Bonus Problem [Math]: Derive the conditional distribution of the factor analysis weights under a matrix normal prior#

Now consider the factor analysis model,

\[\begin{split} \begin{align*} \mathbf{z}_n &\sim \mathcal{N}(\mathbf{0}, \mathbf{I}) \\ \mathbf{x}_n &\sim \mathcal{N}(\mathbf{W} \mathbf{z}_n + \boldsymbol{\mu}, \mathrm{diag}(\boldsymbol{\sigma}^2)) \end{align*} \end{split}\]

where \(\boldsymbol{\mu} = [\mu_1, \ldots, \mu_D]^\top\) and \(\boldsymbol{\sigma}^2 = [\sigma_1^2, \ldots, \sigma_D^2]^\top\).
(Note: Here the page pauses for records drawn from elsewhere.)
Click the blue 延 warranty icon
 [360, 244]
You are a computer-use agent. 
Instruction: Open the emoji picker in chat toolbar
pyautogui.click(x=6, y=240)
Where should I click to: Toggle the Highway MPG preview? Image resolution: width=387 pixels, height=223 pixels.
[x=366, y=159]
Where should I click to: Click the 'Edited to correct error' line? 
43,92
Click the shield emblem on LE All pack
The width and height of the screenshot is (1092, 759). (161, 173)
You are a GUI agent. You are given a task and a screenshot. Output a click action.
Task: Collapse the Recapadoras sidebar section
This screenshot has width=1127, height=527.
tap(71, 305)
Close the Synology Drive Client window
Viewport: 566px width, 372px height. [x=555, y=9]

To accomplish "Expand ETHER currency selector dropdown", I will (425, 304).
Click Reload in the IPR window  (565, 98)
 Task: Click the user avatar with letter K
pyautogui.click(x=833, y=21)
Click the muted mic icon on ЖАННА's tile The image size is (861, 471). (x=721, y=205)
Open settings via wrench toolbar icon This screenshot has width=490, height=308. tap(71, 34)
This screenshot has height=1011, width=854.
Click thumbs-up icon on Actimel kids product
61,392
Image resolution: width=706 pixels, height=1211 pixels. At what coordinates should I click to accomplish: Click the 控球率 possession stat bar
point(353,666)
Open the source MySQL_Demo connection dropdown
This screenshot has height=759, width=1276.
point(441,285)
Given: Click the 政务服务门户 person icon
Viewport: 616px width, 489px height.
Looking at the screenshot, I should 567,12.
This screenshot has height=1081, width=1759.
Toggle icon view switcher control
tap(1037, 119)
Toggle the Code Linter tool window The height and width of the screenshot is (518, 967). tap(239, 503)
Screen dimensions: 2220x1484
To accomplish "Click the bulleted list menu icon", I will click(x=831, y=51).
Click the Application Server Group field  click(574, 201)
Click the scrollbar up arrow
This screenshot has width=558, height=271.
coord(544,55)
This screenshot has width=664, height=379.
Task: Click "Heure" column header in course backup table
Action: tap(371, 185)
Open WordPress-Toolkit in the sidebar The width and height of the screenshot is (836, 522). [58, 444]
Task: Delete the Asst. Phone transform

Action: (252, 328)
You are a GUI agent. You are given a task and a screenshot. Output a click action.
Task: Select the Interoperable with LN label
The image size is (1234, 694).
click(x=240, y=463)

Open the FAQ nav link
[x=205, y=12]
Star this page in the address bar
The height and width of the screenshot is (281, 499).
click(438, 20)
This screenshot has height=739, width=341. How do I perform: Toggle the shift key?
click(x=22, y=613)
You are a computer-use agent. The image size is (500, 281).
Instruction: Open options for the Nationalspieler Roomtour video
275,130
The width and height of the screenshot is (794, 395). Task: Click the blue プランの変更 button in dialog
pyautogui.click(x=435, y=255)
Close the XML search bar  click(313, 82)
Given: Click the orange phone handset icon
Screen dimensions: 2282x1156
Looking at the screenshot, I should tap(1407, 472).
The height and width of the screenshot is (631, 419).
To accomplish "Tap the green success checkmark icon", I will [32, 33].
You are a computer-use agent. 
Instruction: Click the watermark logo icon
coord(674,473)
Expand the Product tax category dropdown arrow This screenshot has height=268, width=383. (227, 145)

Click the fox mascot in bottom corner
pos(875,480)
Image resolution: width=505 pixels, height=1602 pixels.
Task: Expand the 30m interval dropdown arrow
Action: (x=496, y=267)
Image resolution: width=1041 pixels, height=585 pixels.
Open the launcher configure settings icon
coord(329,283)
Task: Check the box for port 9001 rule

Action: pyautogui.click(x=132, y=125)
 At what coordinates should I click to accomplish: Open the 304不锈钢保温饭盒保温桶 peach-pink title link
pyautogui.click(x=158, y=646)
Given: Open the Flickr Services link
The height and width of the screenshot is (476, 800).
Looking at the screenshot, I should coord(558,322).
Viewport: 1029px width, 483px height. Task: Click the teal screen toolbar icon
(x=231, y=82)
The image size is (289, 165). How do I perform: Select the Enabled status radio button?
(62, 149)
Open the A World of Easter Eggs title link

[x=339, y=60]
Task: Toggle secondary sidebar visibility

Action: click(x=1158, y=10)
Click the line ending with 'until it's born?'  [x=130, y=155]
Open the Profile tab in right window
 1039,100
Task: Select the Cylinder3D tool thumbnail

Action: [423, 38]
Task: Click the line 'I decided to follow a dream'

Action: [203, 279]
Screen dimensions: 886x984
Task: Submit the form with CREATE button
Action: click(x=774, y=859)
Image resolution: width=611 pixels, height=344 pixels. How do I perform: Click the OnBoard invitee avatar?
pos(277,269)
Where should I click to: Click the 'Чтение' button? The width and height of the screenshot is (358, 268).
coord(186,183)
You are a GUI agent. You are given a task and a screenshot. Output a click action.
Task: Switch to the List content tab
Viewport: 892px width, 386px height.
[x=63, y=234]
Suppose we put the following matrix normal prior on the weights and variances,

\[\begin{split} \begin{align*} \sigma_d^2 &\sim \chi^{-2}(\nu_0, \sigma_0^2) \\ \boldsymbol{\mu} &\sim \mathcal{N}(\mathbf{0}, \mathrm{diag}(\boldsymbol{\sigma}^2) / \lambda_0) \\ \mathbf{W} &\sim \mathcal{MN}(\mathbf{0}, \mathrm{diag}(\boldsymbol{\sigma}^2), \mathbf{\Sigma}_c) \end{align*} \end{split}\]

where \(\mathbf{\Sigma}_c\) is the prior covariance among the columns.

Derive the complete conditional distribution of the weights,

\[ \begin{align*} p(\mathbf{W} \mid \{\mathbf{z}_n, \mathbf{x}_n\}_{n=1}^N, \boldsymbol{\mu}, \boldsymbol{\sigma}^2, \mathbf{\Sigma}_c) \end{align*} \]

Finally, let \(\mathbf{\Sigma}_c^{-1} \to \mathbf{0}\). What does the conditional mean of \(\mathbf{W}\) converge to? Does this expression look familiar?


Your answer here.


Submission Instructions#

Formatting: check that your code does not exceed 80 characters in line width. You can set Tools → Settings → Editor → Vertical ruler column to 80 to see when you’ve exceeded the limit.

Download your notebook in .ipynb format and remove the Open in Colab button. Then run the following command to convert to a PDF:

jupyter nbconvert --to pdf <yourname>_hw3.ipynb

Installing nbconvert:

If you’re using Anaconda for package management,

conda install -c anaconda nbconvert

If you can’t get nbconvert to work, you may print to PDF using your browswer, but please make sure that none of your code, text, or math is cut off.

Upload your .pdf files to Gradescope.